このように国本は話すが、冒頭に記載した通り日本には3つの課題から「内製チームのみ」でDXを推進・実行していくことは困難だ。そこでDWSは、DXプロフェッショナルチームとして全領域でDX実行を支援していくのだという。ポイントは大きく2つに分けられる。(1)はまさにクラウドの導入支援であり、(2)はビジネスそのものの改善だ。

(1)AWS専門家によるベスト・プラクティス提供・実践
・AWSクラウド導入・活用
・AWSマイグレーション
・AWSレビュー最適化立案

(2)フィードバックループによるビジネス改善
・アジャイル/DevOps内製化支援
・AWSリセール(再販)監視・運用



ここで国本は企業がDXを推進するにあたり、特に重要なのが(2)のビジネス改善であり、その中にある「アジャイル/DevOps内製化支援」だと話す。「DevOps(デブオプス)はビジネススピードを加速化させるカルチャーとプラクティスです。DX実行で欠かせないのが開発の内製化です。製品価値の可視化から、DWSチームが伴走して支援し、ワンチームとしてプロダクト開発を実現します」



「アジャイルな組織を実現する際に必要となるカルチャー指針は、いくつもありますが代表的なものを挙げると“顧客中心の計画とアクション”、“チームでのビジネスゴール共有と認知”、“チームにおける製品への明確な責任”、“横断型で自立したチーム構造”などがあります。こうしたカルチャー指針実現のためには、失敗をおそれず発言、行動する心理的安全性を保障する必要もありますし、1人ひとりが事業を自分ゴト化する必要もあります。自分ゴト化すると、それまで線を引いていた人が、線を越えて発言が増える。そうすると、組織が活性化します」

国本は「DX(デジタル変革)」とは「カルチャー変革」だと考えているという。

「企業のDNAに結び付けてトップにメッセージを発信していただく。それを起点に組織横断で軸となるものを築き上げる。包括的にカルチャーを変えて、実行まで支援できるのが、デロイト トーマツ グループの強みであるとも考えています」

国本はDX推進のためのアジャイルな組織づくりに必要な道具がDXやクラウドだと話す。

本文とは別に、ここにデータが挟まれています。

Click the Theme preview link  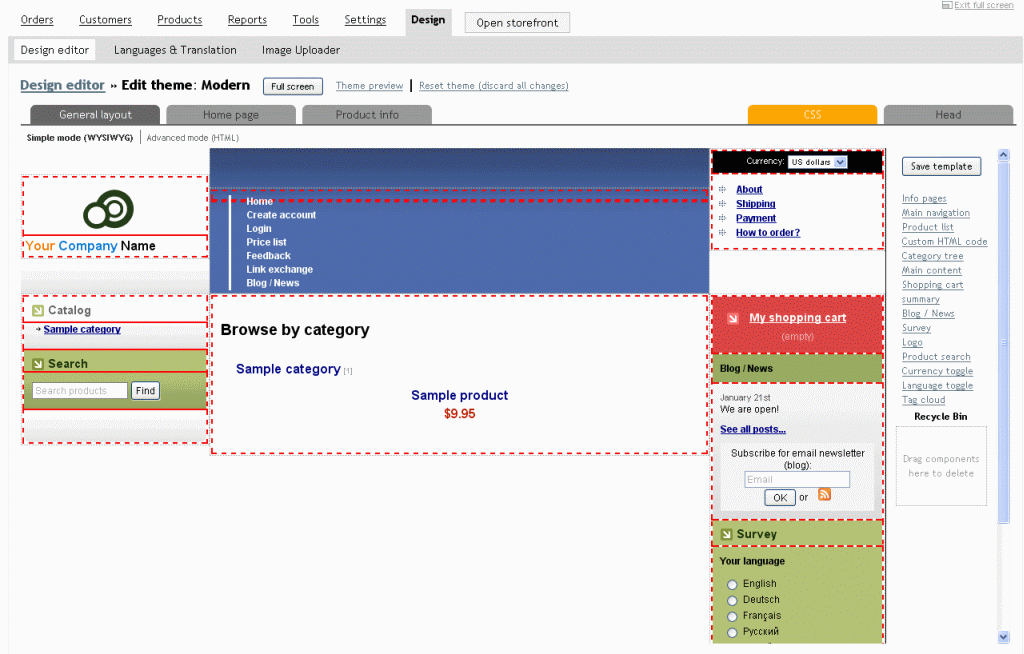(369, 86)
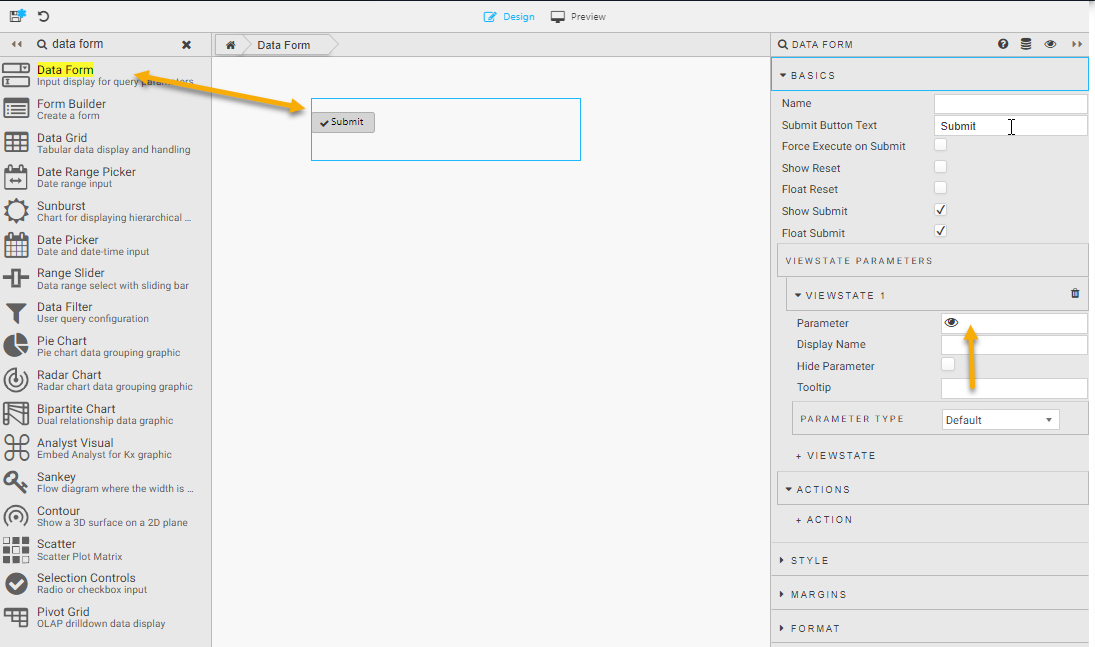Delete Viewstate 1 with trash icon

(1075, 294)
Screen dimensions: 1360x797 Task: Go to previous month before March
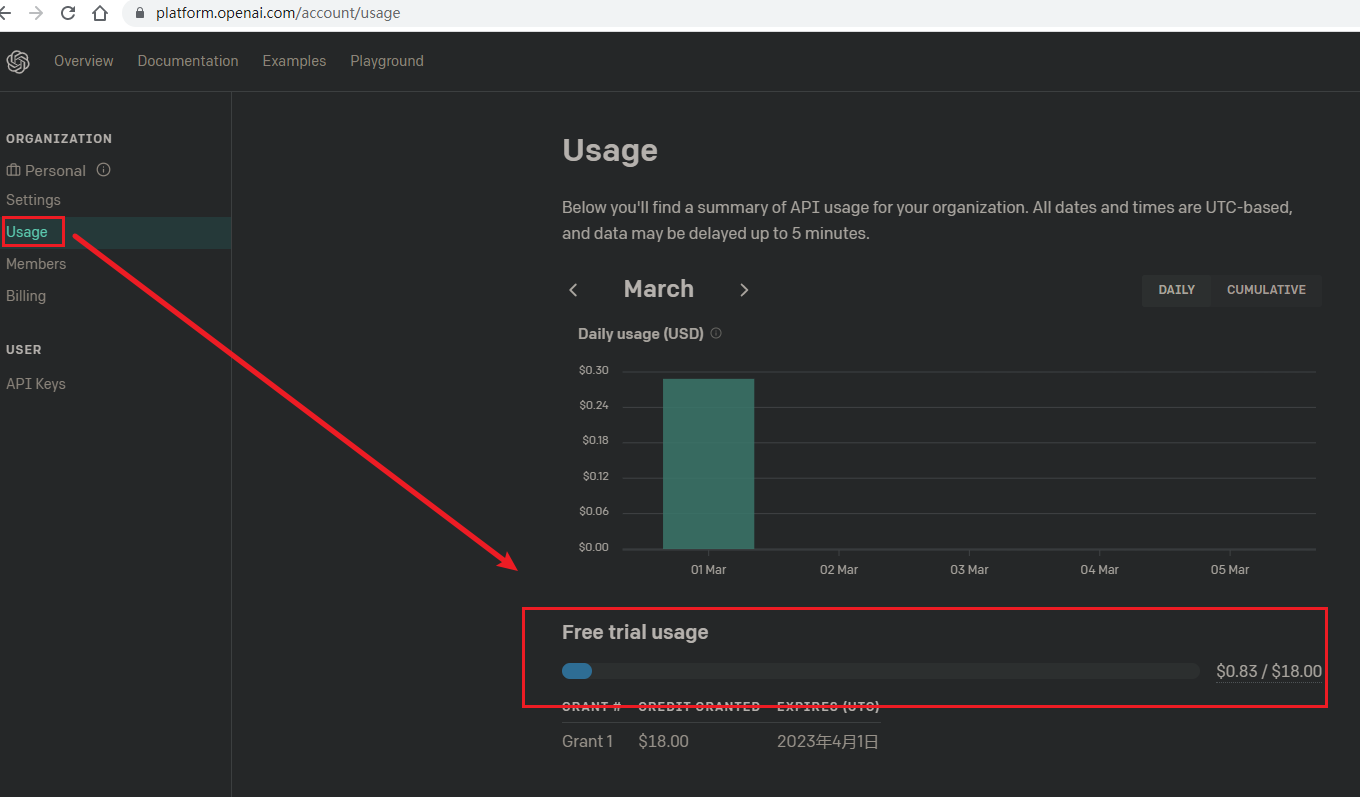[573, 290]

「デジタル変革に限らず、変化には戸惑いが生じます。トップが変革を覚悟することで、組織の隅々まで変わる覚悟を持ってもらう。DXやクラウドテクノロジーは手段であって目的ではありません。ビジネススピードが加速する中、お客様へより良いサービスやプロダクトを提供するため、企業が変わらなければならない時期があります。より良く変わるための手段がDXでありクラウドなのです。これらツールを自社の変革のために上手に使いこなせるようになる、それが内製化です」

国本が内製化支援で伴走した企業の多くは、これまでベンダー頼りであった開発の内製化を実現させているという。「3年かけて完全外注から完全内製へシフトさせた実績もあり、これはどの企業にも転用できるノウハウだと自負しています」。

デロイト トーマツの「堅牢な信頼性」があって、シェルパとしての役割が果たせる

国本がDWSを率いる以前から、デロイト トーマツはAWSを含めた企業のクラウド導入支援を行ってきた。その責任者でもあるデロイト トーマツ コンサルティング(DTC)の執行役員・藤顕信はDWSにより「これまで以上に一気通貫のサービスができる」と喜ぶ。藤はITロードマップ策定から開発・導入・運用計画まで20年以上にわたるグローバルでのコンサルティング支援実績を持つ。



デロイト トーマツ コンサルティング パートナー 藤 顕信

「デロイト トーマツのカルチャーとして新しい仲間が増えたり、組織が変わったりしてもインクルーシブに物事を考えていこうというものがあります。私たちDTCとDWS、そしてグループもそのような関係性が出来ています。DWSによって、ノウハウ・実務能力が一気に強化された。現場力のあるメンバーが揃うことで、より高みを目指せます」

一方で国本もDWSがデロイト トーマツの一員だからこそ、堅牢な信頼性を持てると話す。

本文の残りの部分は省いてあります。